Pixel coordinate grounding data
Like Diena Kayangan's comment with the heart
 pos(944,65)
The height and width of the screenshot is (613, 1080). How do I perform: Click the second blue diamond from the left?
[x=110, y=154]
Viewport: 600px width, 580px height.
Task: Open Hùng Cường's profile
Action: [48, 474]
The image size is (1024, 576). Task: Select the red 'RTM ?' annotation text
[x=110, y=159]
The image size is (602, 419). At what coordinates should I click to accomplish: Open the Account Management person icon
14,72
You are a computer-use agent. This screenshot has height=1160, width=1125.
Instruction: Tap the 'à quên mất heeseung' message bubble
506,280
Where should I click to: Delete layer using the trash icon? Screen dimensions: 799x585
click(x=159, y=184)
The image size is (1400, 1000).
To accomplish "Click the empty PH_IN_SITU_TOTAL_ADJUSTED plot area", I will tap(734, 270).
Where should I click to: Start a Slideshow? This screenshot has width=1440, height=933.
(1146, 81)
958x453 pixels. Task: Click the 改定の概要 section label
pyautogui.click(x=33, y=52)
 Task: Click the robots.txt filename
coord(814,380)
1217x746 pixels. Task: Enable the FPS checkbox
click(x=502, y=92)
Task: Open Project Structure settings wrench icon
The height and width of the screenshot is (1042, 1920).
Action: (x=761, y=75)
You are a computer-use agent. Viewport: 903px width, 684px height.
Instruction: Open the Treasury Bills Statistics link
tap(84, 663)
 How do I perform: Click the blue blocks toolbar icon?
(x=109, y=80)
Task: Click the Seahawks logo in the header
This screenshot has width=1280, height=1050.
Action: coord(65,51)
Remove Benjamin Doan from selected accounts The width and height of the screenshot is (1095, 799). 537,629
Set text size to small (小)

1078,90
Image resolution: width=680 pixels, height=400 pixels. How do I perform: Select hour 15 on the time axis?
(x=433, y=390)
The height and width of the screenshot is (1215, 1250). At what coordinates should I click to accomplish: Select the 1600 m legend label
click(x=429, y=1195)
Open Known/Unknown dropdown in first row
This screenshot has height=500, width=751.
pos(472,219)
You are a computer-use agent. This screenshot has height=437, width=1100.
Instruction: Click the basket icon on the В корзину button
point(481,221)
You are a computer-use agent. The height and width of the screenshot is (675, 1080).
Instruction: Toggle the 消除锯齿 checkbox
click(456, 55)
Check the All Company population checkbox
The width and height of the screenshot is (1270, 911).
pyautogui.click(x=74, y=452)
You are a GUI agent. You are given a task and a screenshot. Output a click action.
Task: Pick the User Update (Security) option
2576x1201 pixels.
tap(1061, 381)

= TASK =
In the entries above, find the line with "Instruction: Click the", then retype it and every line after it exactly.

= FINAL ANSWER =
Instruction: Click the basket icon on the В корзину button
point(481,221)
You are a computer-use agent. The height and width of the screenshot is (675, 1080).
Instruction: Toggle the 消除锯齿 checkbox
click(456, 55)
Check the All Company population checkbox
The width and height of the screenshot is (1270, 911).
pyautogui.click(x=74, y=452)
You are a GUI agent. You are given a task and a screenshot. Output a click action.
Task: Pick the User Update (Security) option
2576x1201 pixels.
tap(1061, 381)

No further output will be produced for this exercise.